Der New Yorker Soulsänger Charles Bradley gibt ein bewegendes Konzert im Berliner Astra.

Um halb zehn betreten sechs junge Männer die Bühne des Astra, die so aussehen, als würden sie am Wochenende bevorzugt in Kreuzbergs Kneipen zum Tanz aufspielen: verschlissene Anzüge, Cordwesten, Bier in der Hand. Der Keyboarder kündigt den „screaming eagle of soul“ an: Charles Bradley breitet die Arme wie Flügel aus und schwebt herein. Der Sänger ist ein Ereignis. Er bringt Neil Youngs „Heart of Gold“ zum Leuchten und ist immer dann am stärksten, wenn er in Balladen vom eigenen Leben berichtet. Gerade mal ein Jahr ist es her, dass dem 64-Jährigen mit seinem Debütalbum „No Time For Dreaming“ der Durchbruch gelang. Vorausgegangen waren Jahre als Obdachloser in New York, die Aufnahme in ein Sozialhilfeprogramm mit Ausbildung zum Koch und gut 30 Jahre am Herd diverser Restaurants. Das prägt.

Mit rollenden Augen singt, nein, schreit und klagt Bradley von Einsamkeit, Ausgrenzung und Armut. Happy End inclusive. Es ist die abgewandelte Geschichte vom amerikanischen Traum. Für Charles Bradley ging er in Erfüllung, als das Brooklyner Daptone-Label ihn entdeckte und eine Platte mit ihm aufnahm. Mit diesen Songs ist er jetzt auf Tour.

„Hört doch auf zu klatschen, sonst muss ich weinen“, bittet er – allein, es hilft nichts. Die 1300 Gäste im fast ausverkauften Astra feiern ihn, bejubeln jeden Griff in den Schritt und staunen über einen lupenrein gesprungenen Spagat. Sein Outfit – Schlaghose, goldene Gürtelschnalle und ein blaues Jäckchen mit aufgestickten Initialen – sieht aus, als stamme es noch aus der Zeit, in der Bradley als James-Brown-Double durch New Yorks Soulschuppen tingelte.
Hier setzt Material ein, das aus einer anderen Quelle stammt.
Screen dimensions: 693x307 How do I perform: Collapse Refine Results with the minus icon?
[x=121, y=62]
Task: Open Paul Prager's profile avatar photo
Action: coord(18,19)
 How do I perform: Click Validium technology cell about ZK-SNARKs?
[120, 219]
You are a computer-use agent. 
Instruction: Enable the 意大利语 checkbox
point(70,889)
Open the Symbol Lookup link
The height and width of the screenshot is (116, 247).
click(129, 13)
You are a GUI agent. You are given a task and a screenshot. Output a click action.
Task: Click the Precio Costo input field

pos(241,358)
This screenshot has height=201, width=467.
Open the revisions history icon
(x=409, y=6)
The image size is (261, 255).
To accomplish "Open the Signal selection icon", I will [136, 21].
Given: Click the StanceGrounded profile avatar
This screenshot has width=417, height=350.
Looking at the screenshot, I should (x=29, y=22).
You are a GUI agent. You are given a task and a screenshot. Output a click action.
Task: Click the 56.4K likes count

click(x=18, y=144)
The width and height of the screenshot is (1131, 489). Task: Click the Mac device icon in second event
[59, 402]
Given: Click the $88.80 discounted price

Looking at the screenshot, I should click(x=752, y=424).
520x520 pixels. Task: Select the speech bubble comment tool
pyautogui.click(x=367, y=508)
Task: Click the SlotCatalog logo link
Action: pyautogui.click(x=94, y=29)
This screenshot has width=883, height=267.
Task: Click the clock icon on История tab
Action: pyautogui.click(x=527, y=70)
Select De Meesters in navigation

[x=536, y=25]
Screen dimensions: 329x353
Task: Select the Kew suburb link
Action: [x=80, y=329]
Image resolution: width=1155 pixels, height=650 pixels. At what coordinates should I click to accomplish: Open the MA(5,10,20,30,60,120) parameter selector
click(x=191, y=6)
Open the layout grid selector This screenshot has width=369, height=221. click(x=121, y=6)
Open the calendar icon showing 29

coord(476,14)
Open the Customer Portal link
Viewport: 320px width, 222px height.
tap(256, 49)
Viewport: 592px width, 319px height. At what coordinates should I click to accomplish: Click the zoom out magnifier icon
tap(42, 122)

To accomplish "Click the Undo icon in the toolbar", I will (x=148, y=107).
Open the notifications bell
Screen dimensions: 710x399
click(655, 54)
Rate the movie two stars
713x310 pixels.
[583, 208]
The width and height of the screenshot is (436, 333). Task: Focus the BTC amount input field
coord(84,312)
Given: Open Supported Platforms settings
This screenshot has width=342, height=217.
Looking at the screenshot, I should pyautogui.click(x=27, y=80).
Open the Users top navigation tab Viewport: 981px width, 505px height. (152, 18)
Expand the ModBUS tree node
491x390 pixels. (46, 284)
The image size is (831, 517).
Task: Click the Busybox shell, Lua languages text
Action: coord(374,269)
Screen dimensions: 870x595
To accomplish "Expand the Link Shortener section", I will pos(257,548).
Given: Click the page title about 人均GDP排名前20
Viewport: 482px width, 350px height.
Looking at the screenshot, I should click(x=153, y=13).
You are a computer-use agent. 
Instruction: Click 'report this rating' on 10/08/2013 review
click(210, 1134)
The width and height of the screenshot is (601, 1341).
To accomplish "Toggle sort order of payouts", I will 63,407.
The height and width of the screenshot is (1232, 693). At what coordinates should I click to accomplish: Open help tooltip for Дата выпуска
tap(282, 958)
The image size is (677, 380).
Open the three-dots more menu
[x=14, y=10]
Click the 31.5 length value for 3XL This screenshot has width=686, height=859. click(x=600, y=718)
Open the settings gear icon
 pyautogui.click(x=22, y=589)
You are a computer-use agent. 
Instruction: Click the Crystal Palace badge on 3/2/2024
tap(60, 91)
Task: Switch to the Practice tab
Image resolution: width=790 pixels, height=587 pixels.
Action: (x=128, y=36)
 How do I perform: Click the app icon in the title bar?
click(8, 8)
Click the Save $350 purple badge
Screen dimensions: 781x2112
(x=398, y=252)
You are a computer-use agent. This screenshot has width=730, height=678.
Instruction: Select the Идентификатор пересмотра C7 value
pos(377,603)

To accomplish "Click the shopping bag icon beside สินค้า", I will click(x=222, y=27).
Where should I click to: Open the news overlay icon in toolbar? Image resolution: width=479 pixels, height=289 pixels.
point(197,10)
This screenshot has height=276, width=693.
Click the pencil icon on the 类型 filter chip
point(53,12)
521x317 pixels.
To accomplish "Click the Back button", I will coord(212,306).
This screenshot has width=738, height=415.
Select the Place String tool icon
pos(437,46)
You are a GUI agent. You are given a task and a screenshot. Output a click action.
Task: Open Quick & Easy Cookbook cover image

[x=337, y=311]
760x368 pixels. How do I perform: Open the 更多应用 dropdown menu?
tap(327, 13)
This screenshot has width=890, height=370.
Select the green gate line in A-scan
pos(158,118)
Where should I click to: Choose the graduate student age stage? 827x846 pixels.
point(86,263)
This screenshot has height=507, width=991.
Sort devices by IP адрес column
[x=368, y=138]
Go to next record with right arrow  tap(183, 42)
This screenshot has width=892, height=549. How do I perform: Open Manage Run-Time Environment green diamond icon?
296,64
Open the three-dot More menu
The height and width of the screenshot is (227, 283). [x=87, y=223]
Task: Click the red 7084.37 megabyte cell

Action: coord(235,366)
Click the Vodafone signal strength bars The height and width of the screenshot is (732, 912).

„Why is it so hard to make it in America“, fragt Bradley beim letzten Song, geht von der Bühne und mischt sich unter die Zuschauer. Und dann ist es auch dort vorbei mit der Beherrschung. Die Band hat längst eingepackt, da wird Bradley noch immer durchs Publikum geschoben. Der Mann hat einen Nerv getroffen. Junge Männer verlieren die Contenance, fallen ihm um den Hals, Küsse, Umarmungen. Schluchzend macht sich Bradley schließlich frei und verschwindet in einem Gang neben der Bühne. Dort steht der kleine Mann, schlägt die Hände vors Gesicht, laut weinend.